Question
Person is tearing her test (1 sheet of paper) into small pieces. She picks up a piece of paper and tears it into 4 or 6 smaller pieces. Prove that she can tear the test into any number of pieces greater than 8.
What I did:
let n∈N. Consider a paper with n rips
There are two special cases. Use strong induction
- If paper has n=4 rips, then 5 cuts are needed.
- If paper has n = 6 rips, 3 cuts are needed After further experimentation, a pattern emerges: each time she tears a piece, the ttl no. of pieces increases by 3 or 5. Thus: we get a statement
From here, I can't find a statement to prove using strong induction. I don't know how to apply the pattern to get a statement. Hints would be appreciated greatly!

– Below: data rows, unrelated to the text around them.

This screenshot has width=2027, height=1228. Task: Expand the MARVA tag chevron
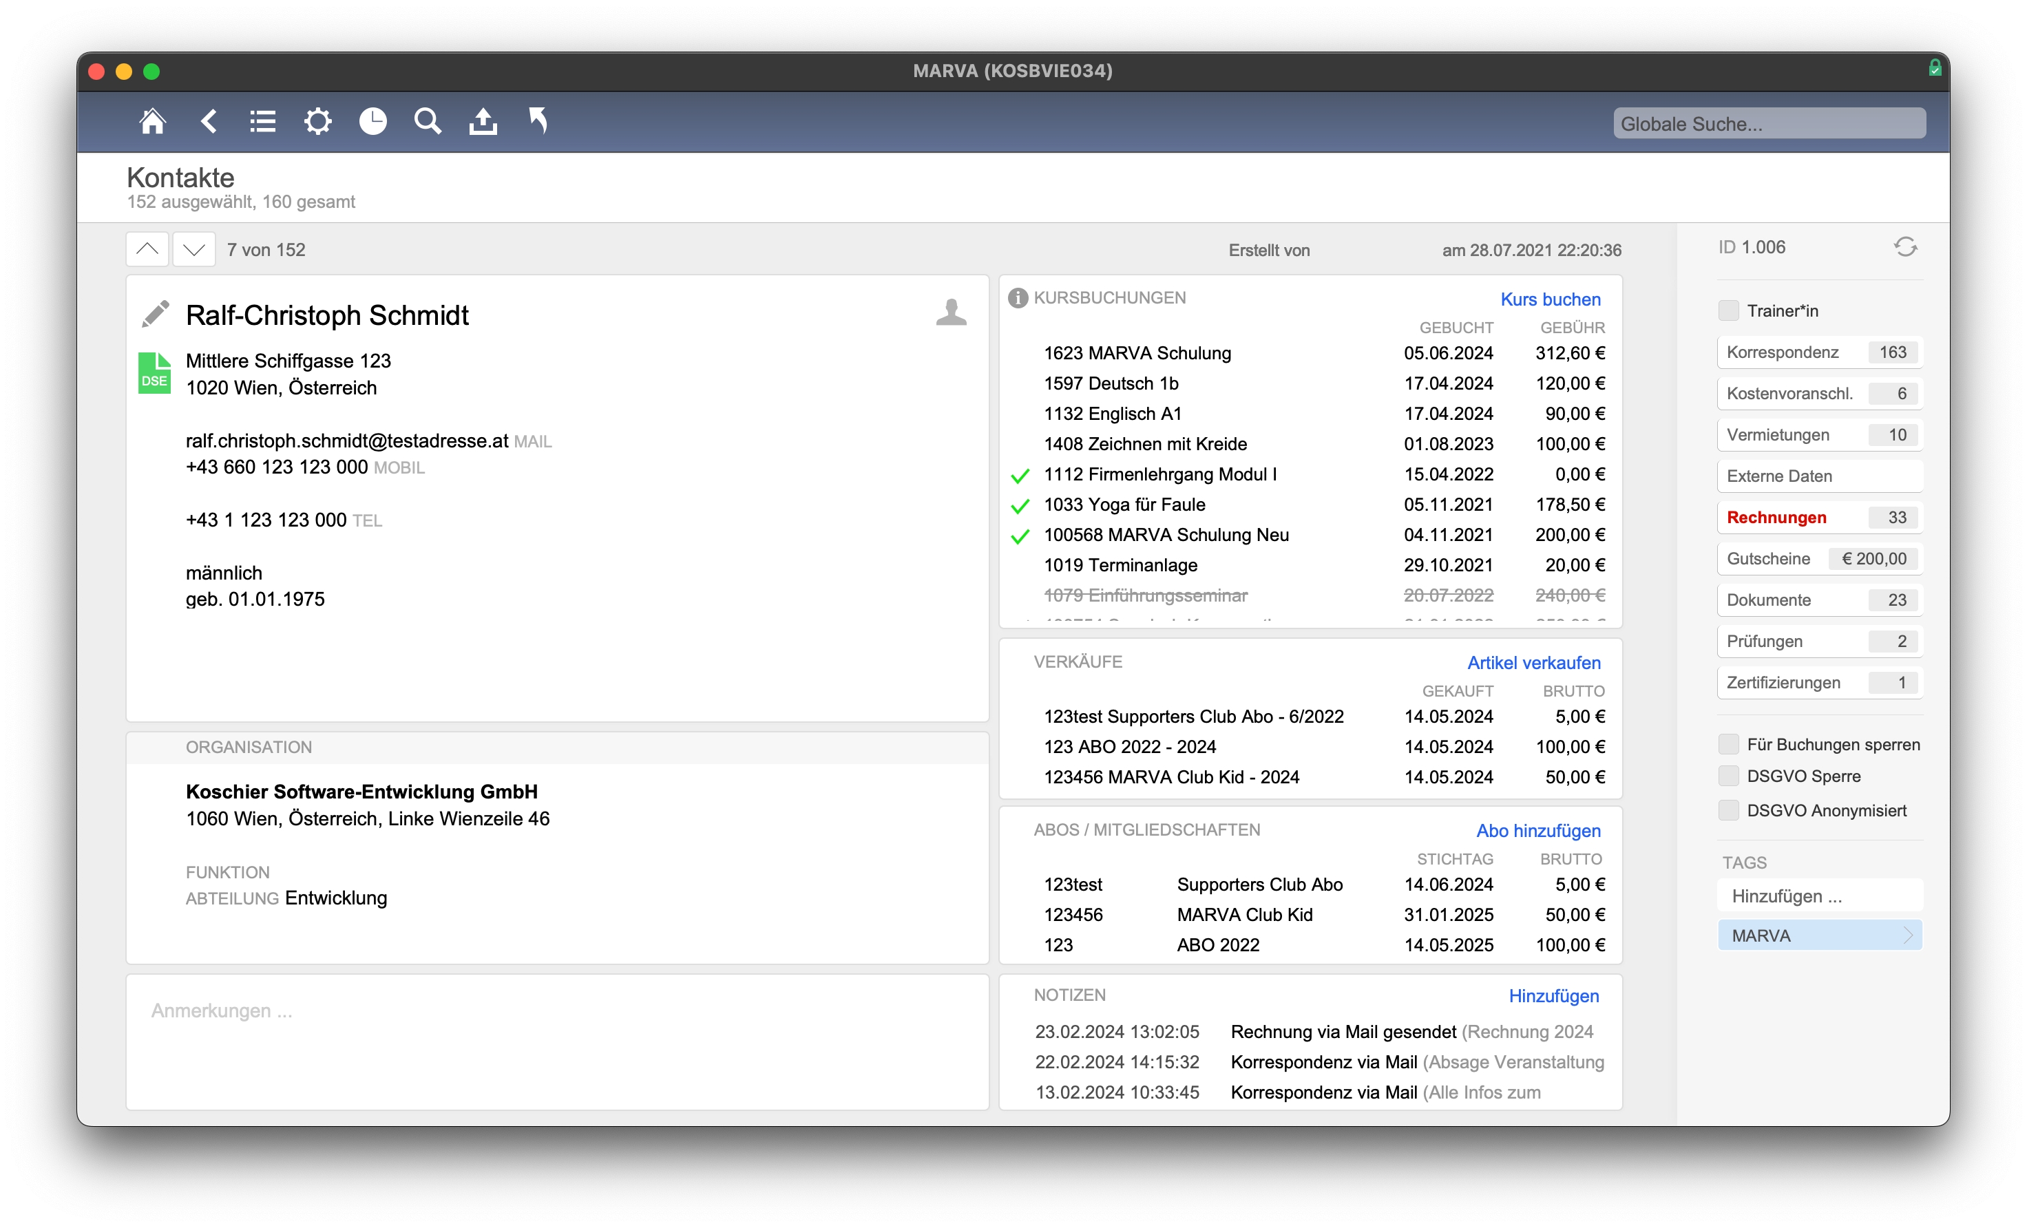coord(1910,934)
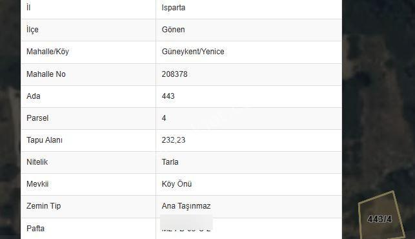The width and height of the screenshot is (415, 239).
Task: Click the Parsel value 4
Action: [164, 118]
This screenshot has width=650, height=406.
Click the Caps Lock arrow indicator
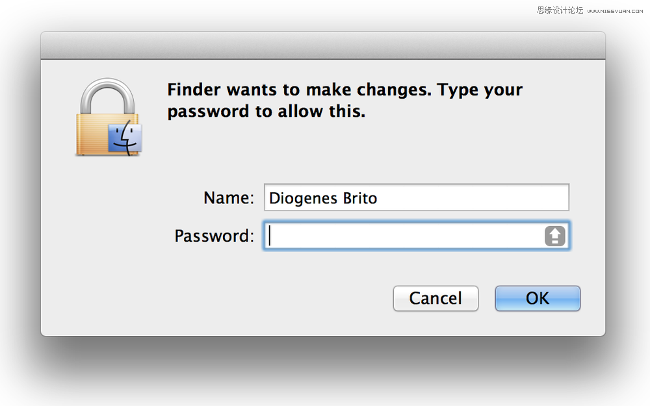[555, 236]
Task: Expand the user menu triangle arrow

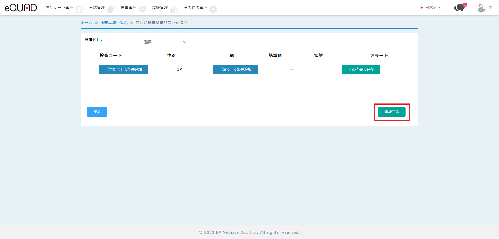Action: [491, 8]
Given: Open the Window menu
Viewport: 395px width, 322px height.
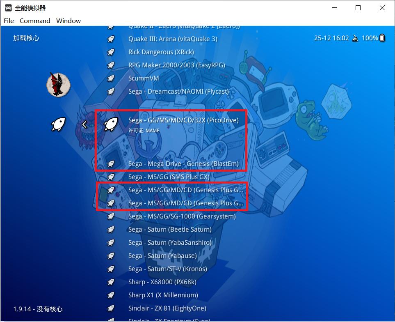Looking at the screenshot, I should pyautogui.click(x=68, y=21).
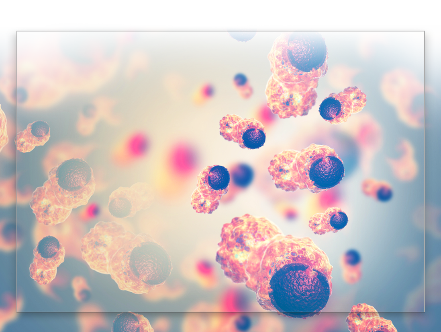Screen dimensions: 441x332
Task: Select the small blurred blue sphere near top center
Action: click(x=240, y=80)
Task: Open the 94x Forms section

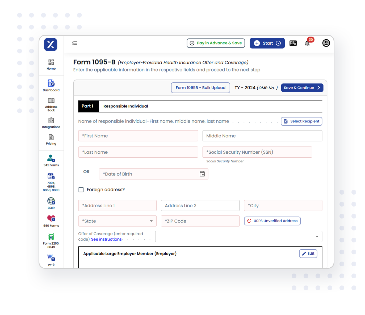Action: click(51, 160)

You've arrived at the conclusion that the total number of pieces increases by 3 or 5, so your next step is to prove that every number $n \geq 8$ can be represented as the sums of $3$s and $5$s.
Base Case: $n = 8$, which is trivial.
Inductive hypothesis: Suppose this statement is true for some $n > 8$.
Inductive step: We will show that this holds for $n + 1$. There are $2$ possible cases for $n$, where $n$ has a $5$ in its summation and one where it doesn't. For the first case, where $n$ has a $5$ in its summation we can prove the hypothesis for $n + 1$ by replacing the $5$ with two $3$s, and our statements holds true. For the case where there's no $5$ in $n$'s summation, we know that $n > 8$, so the summation must contain at least three $3$s. We can replace these with two $5$s, proving the second case for $n + 1$.
The proof that every number greater than $8$ contains either at least one $5$ or three $3$s is relatively trivial. If both of these conditions are false, this means the number can contain at most zero $5$s or two $3$s, meaning the largest number it could be is $6$.